Load Balancer Cookie Stickiness Policy

This policy enables session stickiness (session affinity) for all requests for a given period of time specified in the policy. A unique cookie is generated by the load balancer with an expiration time for any new request that does not already carry the same cookie. Clients are expected to carry this cookie in subsequent requests to form a session. Until expiration time has reached, the load balancer will route all such requests to the same origin server. If expiration time specified in the policy is 0, the session will last indefinitely until the cookie is no longer present in the subsequent requests.

Load Balancing Mechanism Policy

This policy enables you to specify a load balancing mechanism for distributing client requests across multiple origin servers by using one of the following methods:
  • Round Robin

  • IP Hash

  • Least Connections

Rate Limiting Request Policy

Limits the number of requests that can be processed per second by the load balancer.

This feature enables administrators to optimize the utilization of the available bandwidth by limiting the rate of incoming requests from clients.

Redirect Policy

Redirects all requests to this load balancer to a specific URI.

Resource Access Control Policy

Controls what clients have access to the load balancer, based on the IP address or the Classless Inter-Domain Routing (CIDR) range of the incoming request.

Set Request Header Policy

Configures a load balancer listener so it inserts additional information into the standard HTTP headers of the requests it forwards to its server pool. You can identify the specific headers you want to modify and actions to perform if the header is already populated with specific values.

SSL Negotiation Policy

If you are securing connections between incoming client requests and the load balancer, you can use this policy to define specific SSL protocols, ciphers, and server order preference for the secure connection.

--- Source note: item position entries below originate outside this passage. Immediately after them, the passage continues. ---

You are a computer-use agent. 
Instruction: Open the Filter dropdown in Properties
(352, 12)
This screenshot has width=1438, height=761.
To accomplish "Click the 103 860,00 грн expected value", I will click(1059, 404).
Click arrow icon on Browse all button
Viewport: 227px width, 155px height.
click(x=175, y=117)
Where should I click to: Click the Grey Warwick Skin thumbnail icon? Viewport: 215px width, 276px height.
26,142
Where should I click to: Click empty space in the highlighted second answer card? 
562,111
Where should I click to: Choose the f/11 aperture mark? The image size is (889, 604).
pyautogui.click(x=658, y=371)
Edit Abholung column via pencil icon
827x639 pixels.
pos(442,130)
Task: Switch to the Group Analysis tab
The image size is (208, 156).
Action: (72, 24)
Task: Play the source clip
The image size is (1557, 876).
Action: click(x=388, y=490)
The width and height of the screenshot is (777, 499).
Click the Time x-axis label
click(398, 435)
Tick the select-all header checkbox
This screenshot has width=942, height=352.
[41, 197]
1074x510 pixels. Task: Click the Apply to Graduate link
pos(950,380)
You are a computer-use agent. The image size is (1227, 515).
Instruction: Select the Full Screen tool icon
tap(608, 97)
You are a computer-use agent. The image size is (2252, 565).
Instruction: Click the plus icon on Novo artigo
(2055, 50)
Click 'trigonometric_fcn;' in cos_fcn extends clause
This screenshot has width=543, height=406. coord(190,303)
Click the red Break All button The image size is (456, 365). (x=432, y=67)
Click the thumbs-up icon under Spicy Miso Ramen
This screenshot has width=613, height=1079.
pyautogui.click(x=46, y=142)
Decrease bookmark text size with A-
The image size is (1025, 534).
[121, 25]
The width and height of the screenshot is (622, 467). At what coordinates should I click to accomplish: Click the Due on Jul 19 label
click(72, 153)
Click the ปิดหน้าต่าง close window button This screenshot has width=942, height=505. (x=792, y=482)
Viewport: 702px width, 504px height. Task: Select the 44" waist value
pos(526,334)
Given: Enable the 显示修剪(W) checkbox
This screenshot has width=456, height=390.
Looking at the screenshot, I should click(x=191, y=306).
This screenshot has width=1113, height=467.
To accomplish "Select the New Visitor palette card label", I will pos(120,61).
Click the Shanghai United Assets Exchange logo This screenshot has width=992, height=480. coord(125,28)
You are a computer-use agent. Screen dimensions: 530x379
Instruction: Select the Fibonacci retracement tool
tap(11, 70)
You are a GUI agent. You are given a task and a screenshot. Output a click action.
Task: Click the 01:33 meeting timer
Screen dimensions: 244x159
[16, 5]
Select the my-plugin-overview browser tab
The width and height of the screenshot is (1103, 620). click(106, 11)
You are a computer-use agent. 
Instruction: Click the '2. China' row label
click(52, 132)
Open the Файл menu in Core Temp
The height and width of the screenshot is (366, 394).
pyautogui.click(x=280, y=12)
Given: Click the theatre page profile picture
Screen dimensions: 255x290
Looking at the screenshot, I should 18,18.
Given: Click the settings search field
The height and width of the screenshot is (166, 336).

Trusted Certificate Policy

Identifies a trusted certificate, which the load balancer uses when making a secure connection to the compute instances in the server pool.

Before you can reference the trusted certificate, you must import it, using the Digital Certificates tab in the Compute console. You can then can reference the certificate using the name (or URI) you provided when you imported the certificate.

If you are configuring a secure connection (HTTPS or SSL) between the load balancer and the origin servers, you must add this policy to the load balancer.

See About Load Balancer Digital Certificates.

About Load Balancer Properties

Each load balancer you create with Oracle Cloud Infrastructure Load Balancing Classic has a set of properties. You can set these properties when you create the load balancer or edit them later.

The load balancer properties are divided into these categories:

  • Information properties, which provide static information about the load balancer, such as the IP addresses assigned to the load balancer and the health state of the load balancer.

  • General properties, such as the load balancer name and description. You can also use this category to optionally set additional general properties, such the list of HTTP methods supported by the load balancer (GET, PUT, POST, and so on).